Investigating structure-property relations in cholesterol-rich lipid membranes.

Cholesterol is a key molecule in eukaryotic cell membranes. It mediates essential membrane processes, including viral budding and the mechanical resistance of membranes against pathogens. Hence, understanding the influence of cholesterol on the mechanics of functional membranes is crucial. Cholesterol is known to cause lipids to pack more tightly, manifesting in a decrease in the average area per lipid, AL, at the aqueous interface. Yet, how variations in packing density influence the elastic properties of lipid membranes with varying degrees of chain unsaturation remains largely unexplored.
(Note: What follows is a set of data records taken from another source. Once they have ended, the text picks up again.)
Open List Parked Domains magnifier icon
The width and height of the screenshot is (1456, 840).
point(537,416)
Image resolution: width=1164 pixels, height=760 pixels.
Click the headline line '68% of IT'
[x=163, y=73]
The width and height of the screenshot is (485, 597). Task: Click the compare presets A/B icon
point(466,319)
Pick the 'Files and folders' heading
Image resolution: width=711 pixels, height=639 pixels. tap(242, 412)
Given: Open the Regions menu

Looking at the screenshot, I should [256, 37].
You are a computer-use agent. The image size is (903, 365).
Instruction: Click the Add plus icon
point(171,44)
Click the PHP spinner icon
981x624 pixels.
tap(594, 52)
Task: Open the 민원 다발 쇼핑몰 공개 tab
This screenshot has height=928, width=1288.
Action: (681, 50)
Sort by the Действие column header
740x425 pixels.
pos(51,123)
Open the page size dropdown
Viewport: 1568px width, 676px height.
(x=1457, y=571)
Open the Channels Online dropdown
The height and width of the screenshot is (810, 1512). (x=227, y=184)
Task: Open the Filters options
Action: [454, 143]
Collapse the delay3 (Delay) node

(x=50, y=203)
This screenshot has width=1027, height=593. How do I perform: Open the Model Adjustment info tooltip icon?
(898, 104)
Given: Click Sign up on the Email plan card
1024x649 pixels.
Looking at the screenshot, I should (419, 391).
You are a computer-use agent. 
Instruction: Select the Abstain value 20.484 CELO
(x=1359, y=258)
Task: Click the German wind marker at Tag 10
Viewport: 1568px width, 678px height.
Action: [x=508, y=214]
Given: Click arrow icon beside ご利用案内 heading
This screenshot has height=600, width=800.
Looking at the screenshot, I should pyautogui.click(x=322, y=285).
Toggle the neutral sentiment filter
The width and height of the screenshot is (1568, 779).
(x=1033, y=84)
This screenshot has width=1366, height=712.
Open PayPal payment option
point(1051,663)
Theories based on mean field calculations have predicted various forms of the interdependence between the bending rigidity modulus, κ, and lipid packing density. However, direct assessments of these predictions have been limited, due to the difficulty in accessing the membrane's mechanical properties on the nanoscale. To address this, we performed studies using neutron spin-echo spectroscopy, solid-state 2H NMR relaxometry, and molecular dynamics simulations on lipid membranes with different degrees of chain unsaturation. We find that cholesterol has a stiffening effect on all studied membranes over the accessible length and time scales. Our findings show that κ has an inverse dependence on AL, indicating that cholesterol controls membrane elastic properties by modifying lipid packing density. As AL decreases, the number of conformations accessible to the lipid chains also decreases and the membrane becomes more rigid. Yet, different expressions of κ vs. AL are obtained when we consider reduced variables. Establishing well-defined structure-property relationships will open up new possibilities for predicting the behavior of more complex biological membranes and will inform design rules for engineered membranes and artificial cells with real-world functionalities.